TGR’s final crew, Guy Botterill and co-driver, Brett Cummings, had a great start to Dakar 2024, but Stage 3 bit hard. The pair had their first puncture barely 30 miles into the special stage; and a second 60 miles further on. This forced them into survival mode, as they were out of spares, only to suffer a third puncture 90 miles from the finish. Luckily this one didn’t fully deflate the tyre, and the crew were able to nurse their GR Hilux EVO T1U home by. They lost 31min 53sec in the process and are in 17th place overall.


The route was also the start of a ‘mini-Marathon’ stage for the race, as the technical crews were given only two hours to repair and prepare the cars for Stage 4. To compound the challenge, the race crews camped at a remote bivouac without the support of their teams after Stage 3, before taking on the next stage. This will consist of a liaison of 123 miles, joining the remote bivouac at Al Salamiya with the start of the route. Next up will be a timed section of 186 miles, run mainly on dirt tracks, with a small dune section in the mix. Finally, the crews will cover a second liaison of 125 miles to reach the bivouac at Al-Hofuf.


Team quotes

Shameer Variawa, SVR Team Principal:

“Any day where you win a Dakar stage is a good one, and I would like to congratulate Lucas and Armand on winning a very tough stage indeed. For the rest of our crews, the day was largely ruined by punctures, though we were happy to see them all at the two-hour service without any major mechanical problems."

"While they are a bit further back than we’d have liked, this has been a particularly tough start to the race, and reaching this point without any problems is testament to the toughness of our GR Hilux EVO T1U.”


Lucas Moraes: “It is really unbelievable! But the day goes to Armand. The navigation was insanely hard, but we hit our marks. I just managed to keep the car in one piece and no punctures, with a good rhythm for sure. But Armand was really on point, and we must thank the whole team. One more, one less day, as we say in Brazil, and I gotta keep going!”


Seth Quintero: “I didn’t want to play the ‘rubber band game’ today, but unfortunately got unlucky with a couple of punctures and that kind of just ruined our day, to be honest.
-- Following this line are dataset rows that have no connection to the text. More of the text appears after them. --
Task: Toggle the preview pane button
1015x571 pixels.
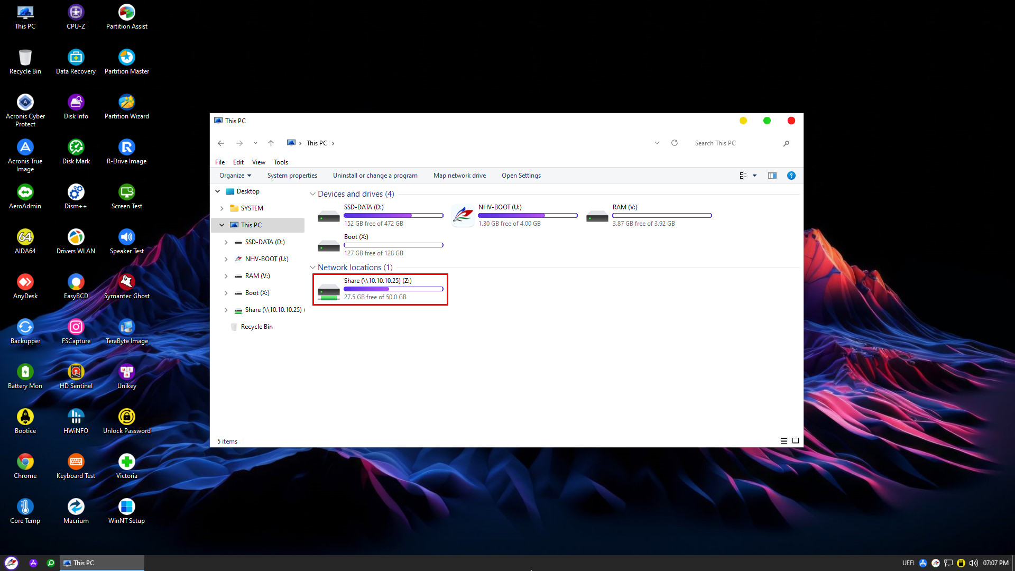Action: (x=772, y=176)
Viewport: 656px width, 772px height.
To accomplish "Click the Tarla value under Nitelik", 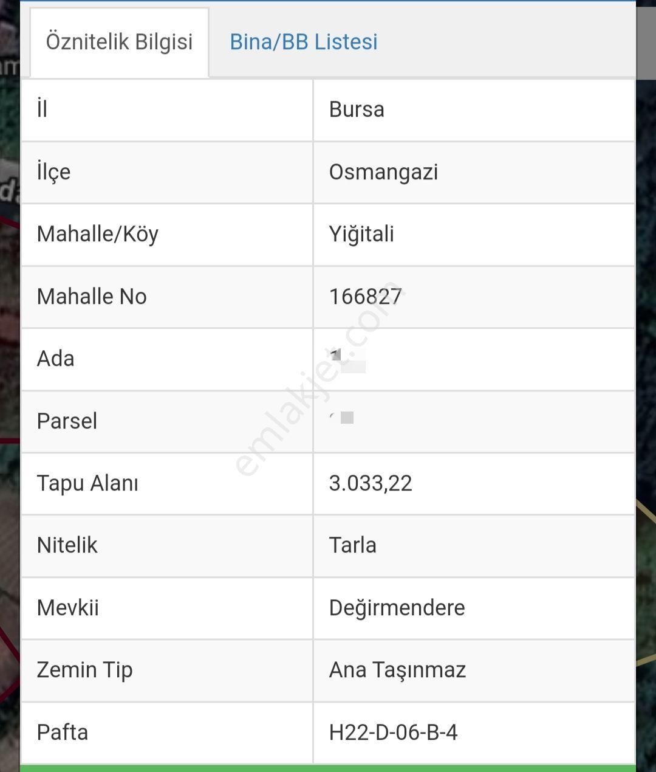I will (353, 545).
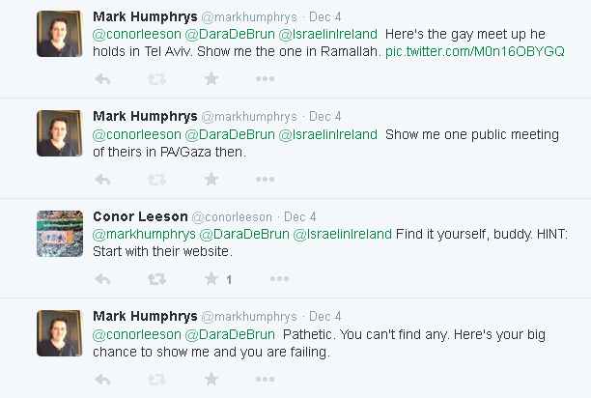Image resolution: width=591 pixels, height=398 pixels.
Task: Open the pic.twitter.com/M0n16OBYGQ link
Action: (474, 50)
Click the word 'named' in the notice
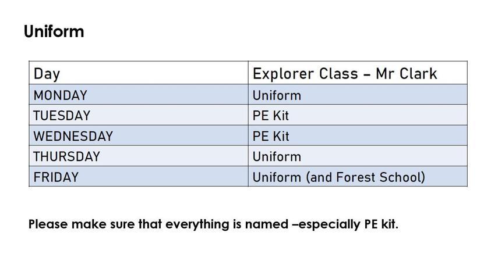 267,224
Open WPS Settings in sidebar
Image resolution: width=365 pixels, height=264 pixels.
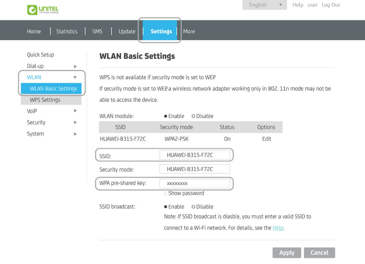coord(45,100)
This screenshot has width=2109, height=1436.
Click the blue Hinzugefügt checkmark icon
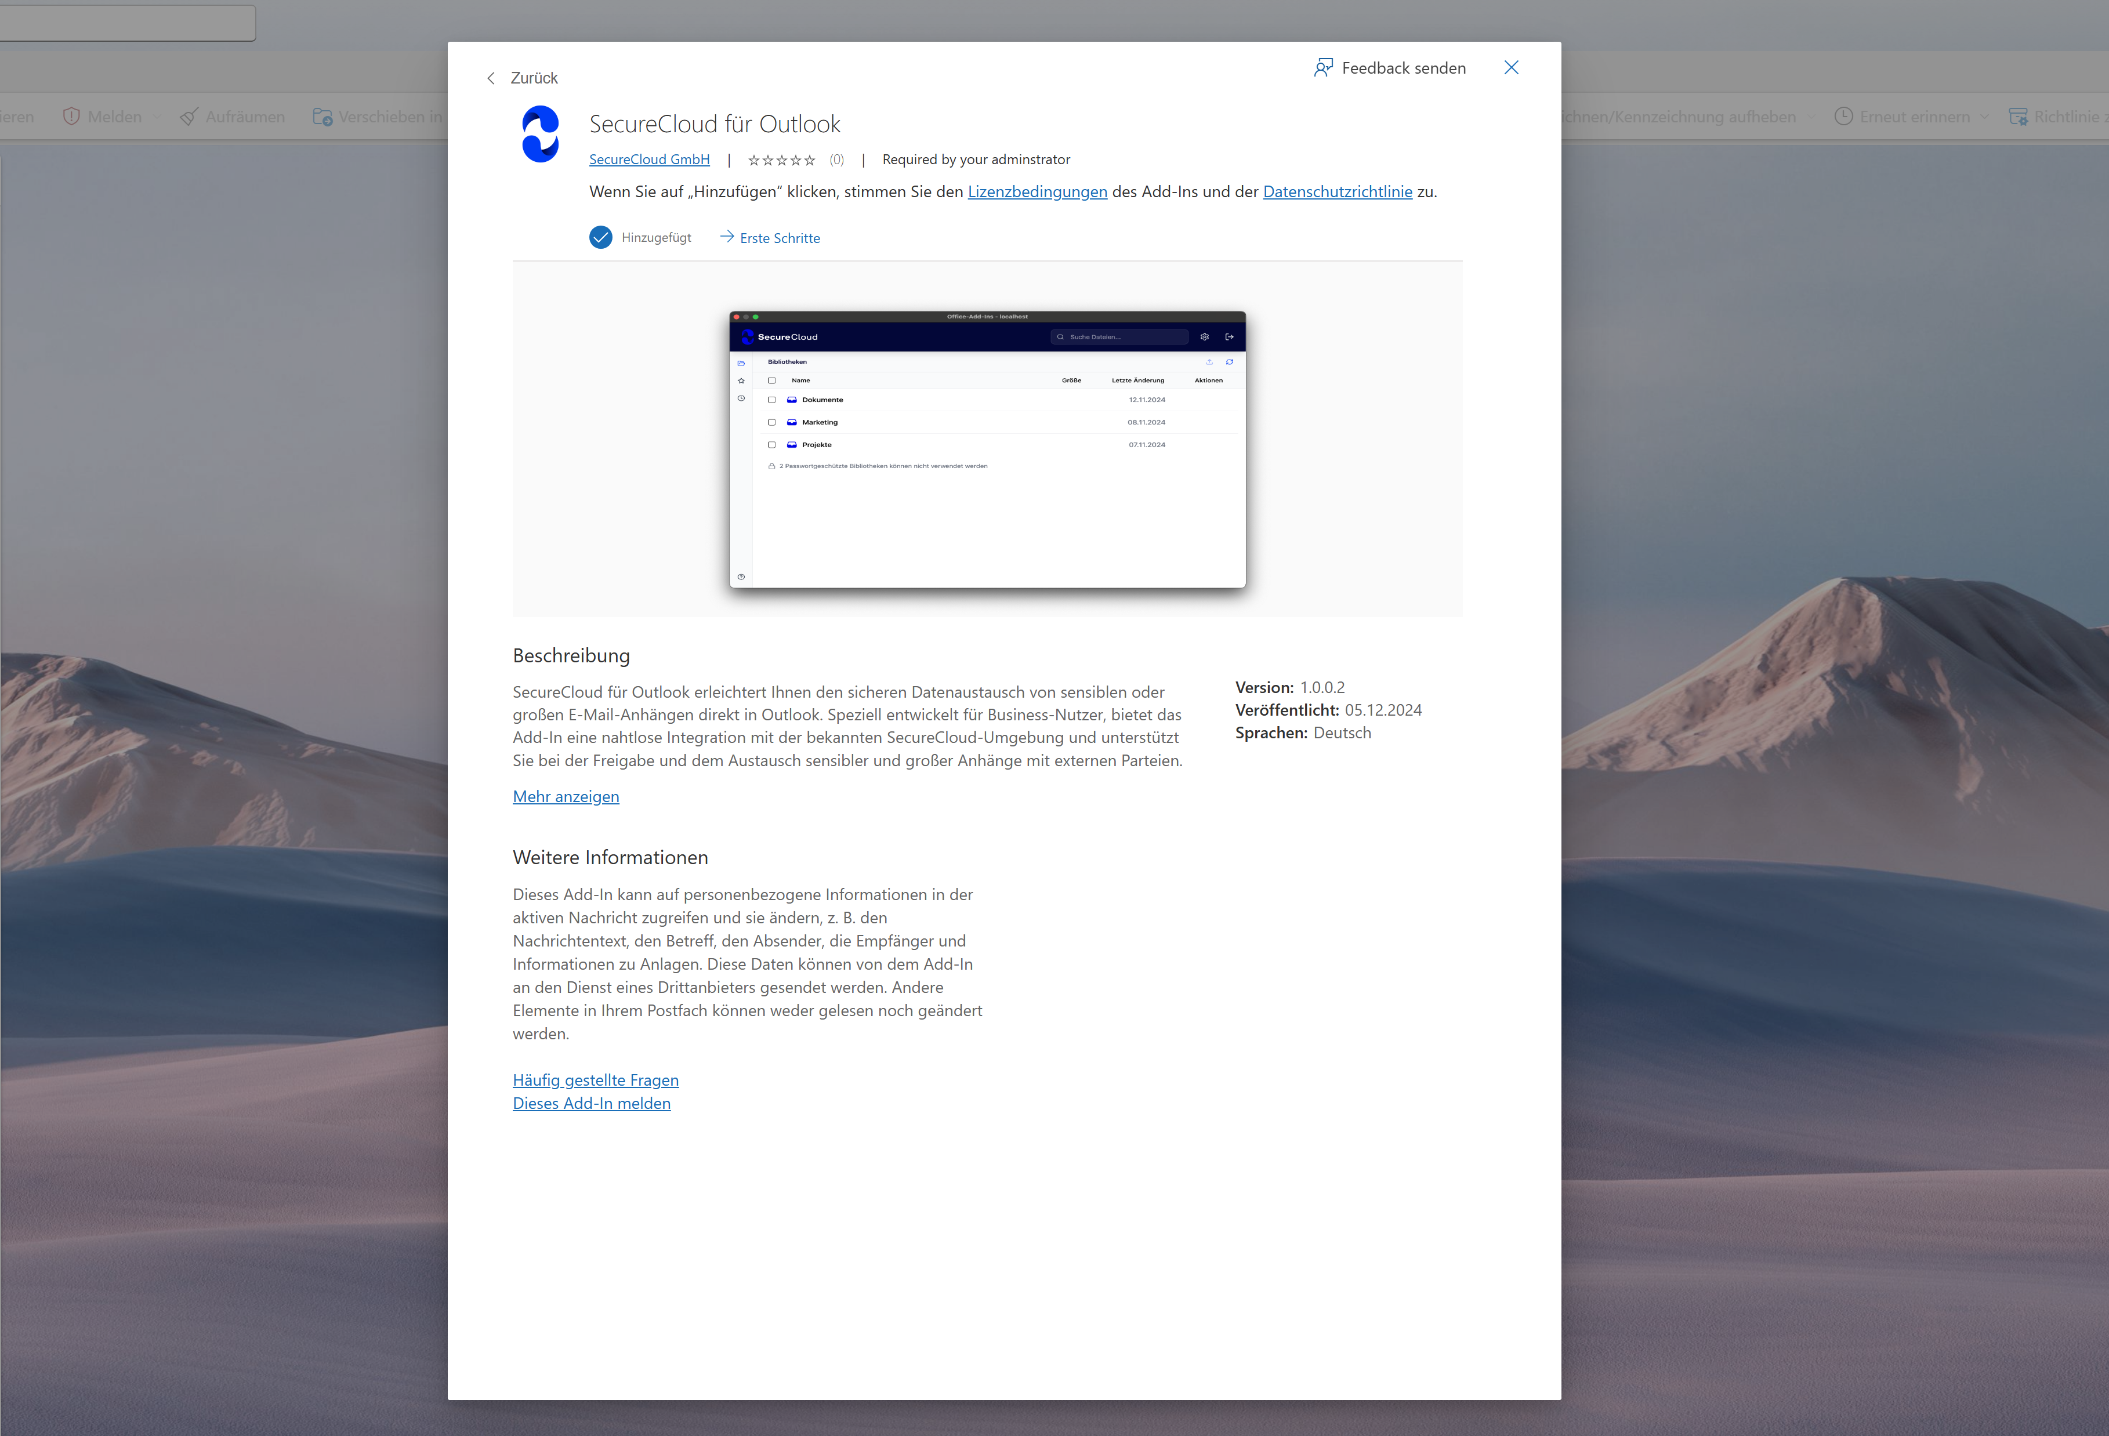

But there’s a long way to go and I can’t get too upset. I mean, we’re here. We didn’t lose too much time. We’re probably still up there. So yeah, I think just got a little unlucky today. Just need some luck on our side. Hopefully tomorrow we’re up there, but I don’t want to continue playing this flip flop game. We’ve been off the podium every other day. So, maybe tomorrow we’ll get back on the podium, and hopefully we can keep it that way for the rest of the rally.”


Guy Botterill: “That was really difficult for us. Around 50 km in we got a puncture, and then maybe another 100km later, we got another, and then we were out of spare wheels. With about 130km to go we had another flat, but we were watching it on the monitoring system. The tyre was going down slowly, so we had to keep on stopping and putting air in the tyre. We weren’t racing today – we were surviving.”


Giniel de Villiers: “Another tough day. Unfortunately, we had two punctures after 70km, and then it was party over. Then, we were in the dust, and I just had to cruise. It was impossible to push, because if you have another flat tyre, you have a big problem. You won’t see the end. So it was very frustrating, but we made it to the end.”


Saood Variawa: “It has been a tough three tough three days so far. Today, we went into the stage and wanted to up our pace to catch the guys ahead. Which we did in the first part. We caught quite a few guys and overtook them. Unfortunately, there were two waypoints that were a bit tricky. We lost quite a bit of time there, and also in the last one that we couldn’t find. We came back through a canyon and one of the other competitors overtook us, so we were stuck in his dust from then on.”